From the wiki page on gini impurity,
Gini impurity can be computed by summing the probability ${\displaystyle p_{i}}$ of an item with label $i$ being chosen times the probability $${\displaystyle \sum _{k\neq i}p_{k}=1-p_{i}}$$ of a mistake in categorizing that item
To compute Gini impurity for a set of items with ${\displaystyle J}$ classes, suppose ${\displaystyle i\in \{1,2,...,J\}} $, and let ${\displaystyle p_{i}}$ be the fraction of items labeled with class ${\displaystyle i} $ in the set.

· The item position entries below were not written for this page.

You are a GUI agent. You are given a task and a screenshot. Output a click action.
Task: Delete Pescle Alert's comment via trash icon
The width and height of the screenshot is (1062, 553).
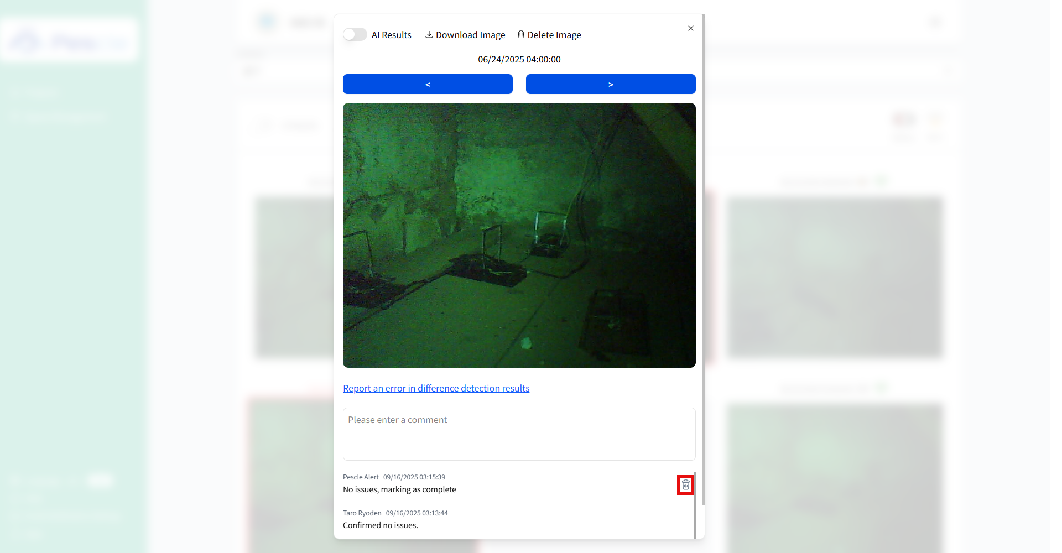(685, 485)
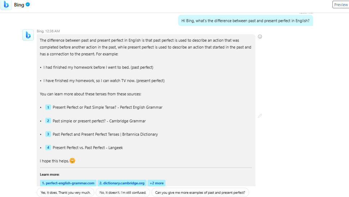Select 'Yes, it does. Thank you very much.' reply
The width and height of the screenshot is (349, 197).
point(65,193)
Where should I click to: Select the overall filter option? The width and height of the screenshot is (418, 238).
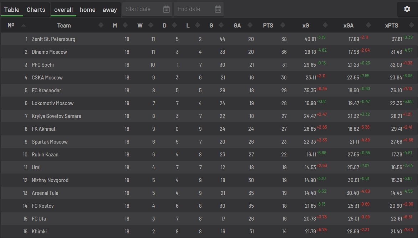63,10
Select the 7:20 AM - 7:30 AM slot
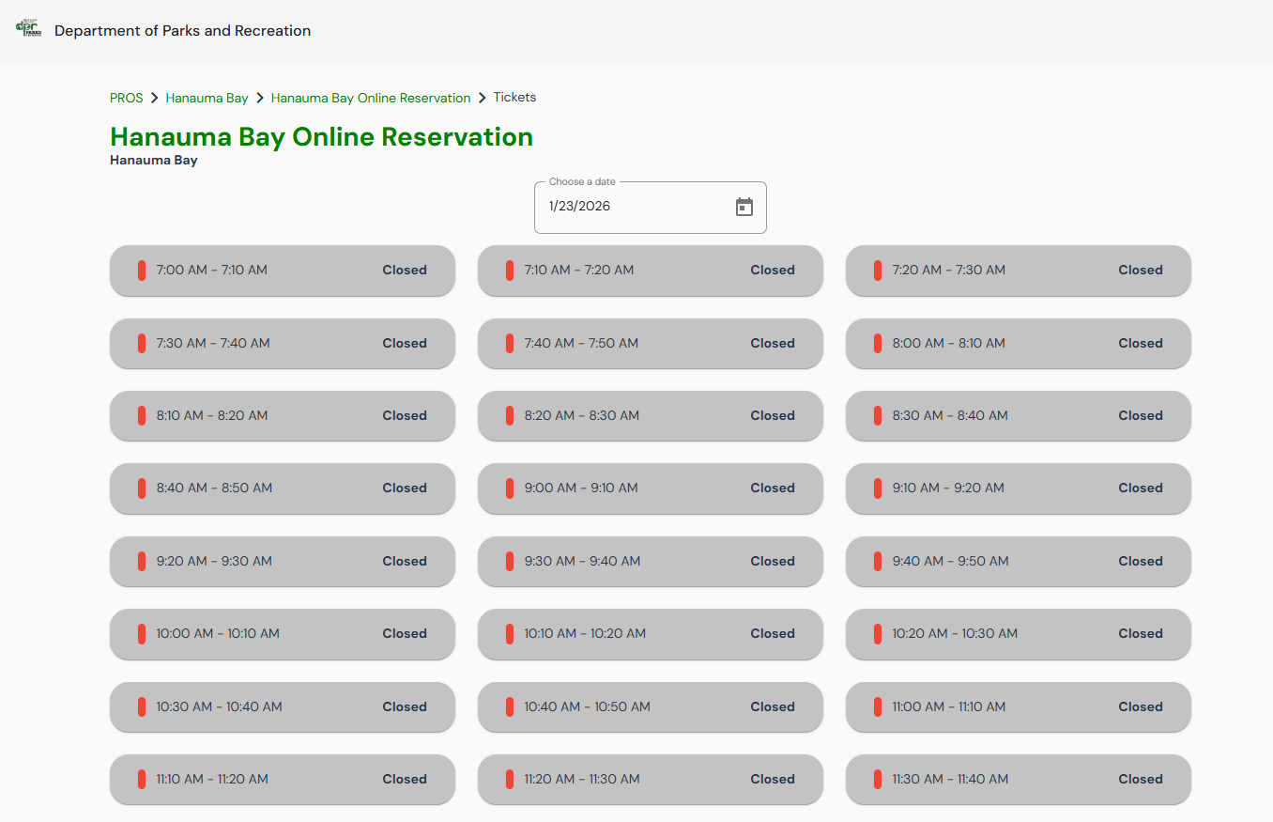 [1018, 271]
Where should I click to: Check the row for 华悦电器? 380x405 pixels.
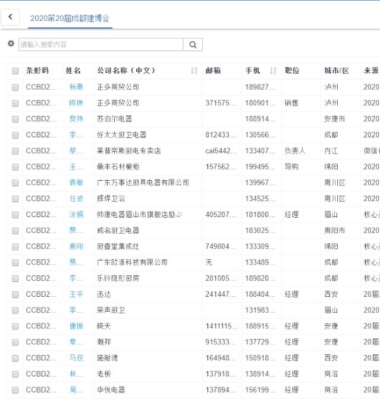point(15,390)
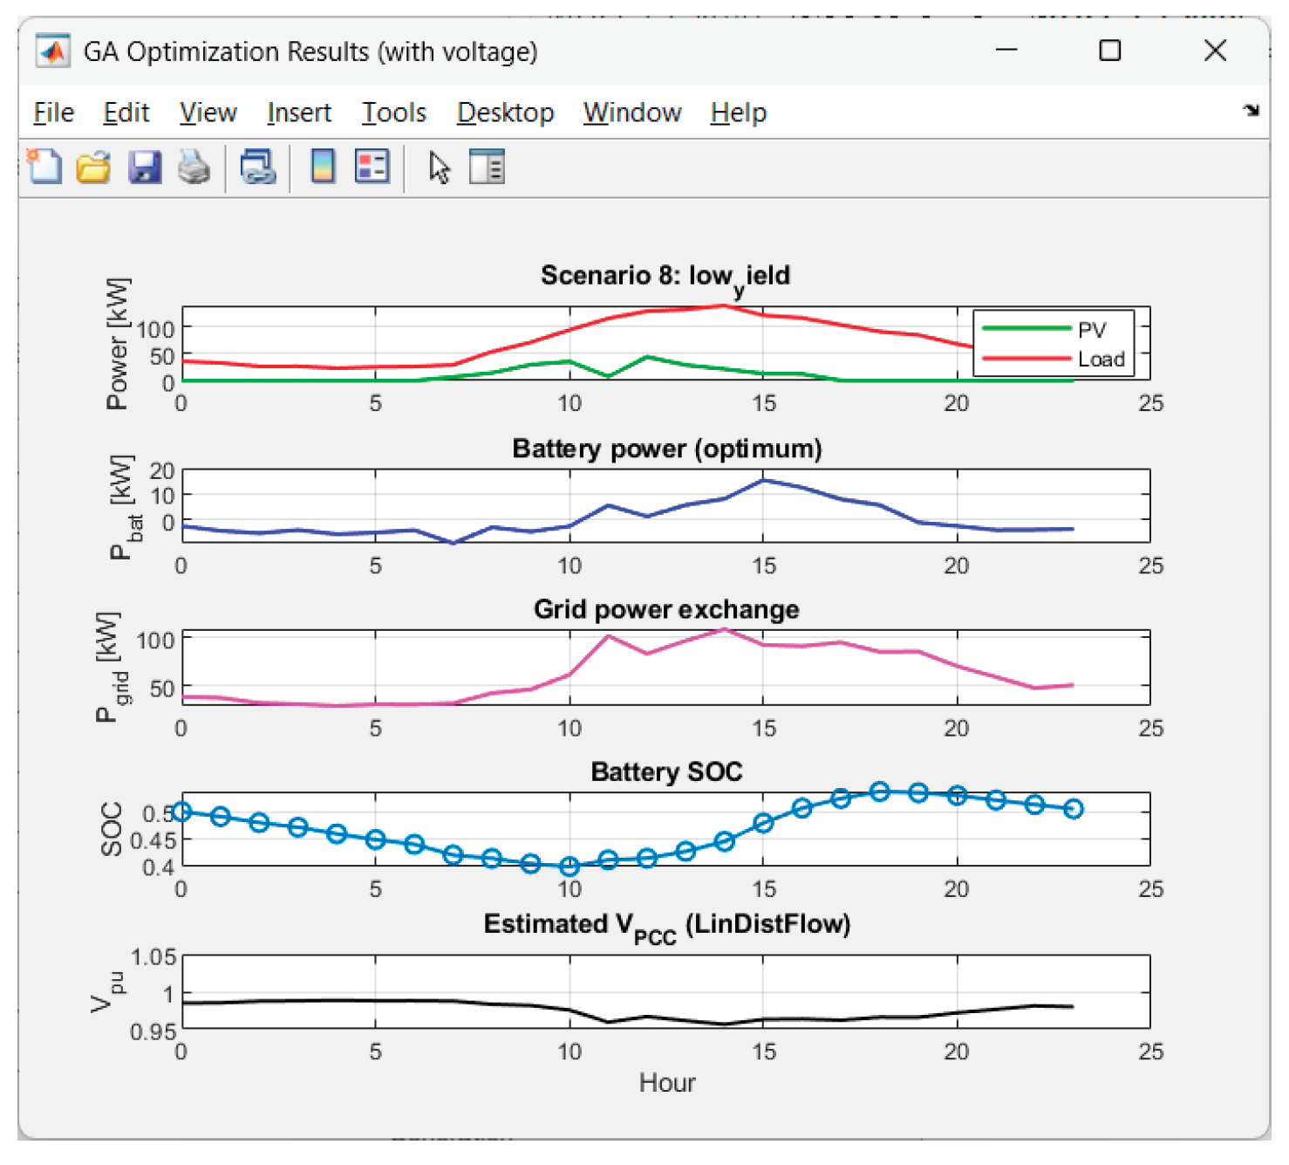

$$I_{G}(p)=\sum _{i=1}^{J}p_{i}\sum_{k\neq i}p_{k}$$
$$I_{G}(p)=\sum_{i=1}^{J}p_{i}(1-p_{i})$$
$$I_{G}(p)=\sum _{i=1}^{J}(p_{i}-{p_{i}}^{2})$$
$$I_{G}(p)=\sum_{i=1}^{J}p_{i}-\sum _{i=1}^{J}{p_{i}}^{2}$$
$$I_{G}(p)=1-\sum _{i=1}^{J}{p_{i}}^{2}\tag{1}\label{1}$$
In the first step-
$$I_{G}(p)=\sum _{i=1}^{J}p_{i}\sum_{k\neq i}p_{k}$$,
Instead of combining the two summations, I want to proceed in an alternative way that I have included below, but I end up getting a weird result
Since $\sum_{i}^{J}p_{i}=1$,
$$I_{G}(p)=\sum _{i=1}^{J}p_{i}\sum_{k\neq i}p_{k}=(\sum _{i=1}^{J}p_{i})(\sum_{k\neq i}p_{k}) = \sum_{k\neq i}p_{k}$$
$$I_{G}(p)= \sum_{k\neq i}p_{k}= 1-p_{i}$$
Using the results from equation $1$, I have
$$1-p_{i} = 1-\sum _{i=1}^{J}{p_{i}}^{2}$$
$$p_{i} = \sum _{i=1}^{J}{p_{i}}^{2}$$
This is weird because according to this result all $p_i$'s should have same values which is obviously wrong.
Can you tell where am I doing this wrong?
I think you are making a mistake there: $I_G(p) = \sum_{i=1}^{J}p_i\sum_{k \neq i}p_k$; this is not equal to $(\sum_{i=1}^{J}p_i)(\sum_{k \neq i}p_k)$. Since $\sum_{k \neq i}p_k$ depends on $i$ and $p_i$ are not equal to each other for all $i$, you can't factorize the two summations like that. By doing this, you implicitly assume that all $p_i$s are equal actually, hence you get the related result. But this is not true for an arbitrary distribution $p_i$.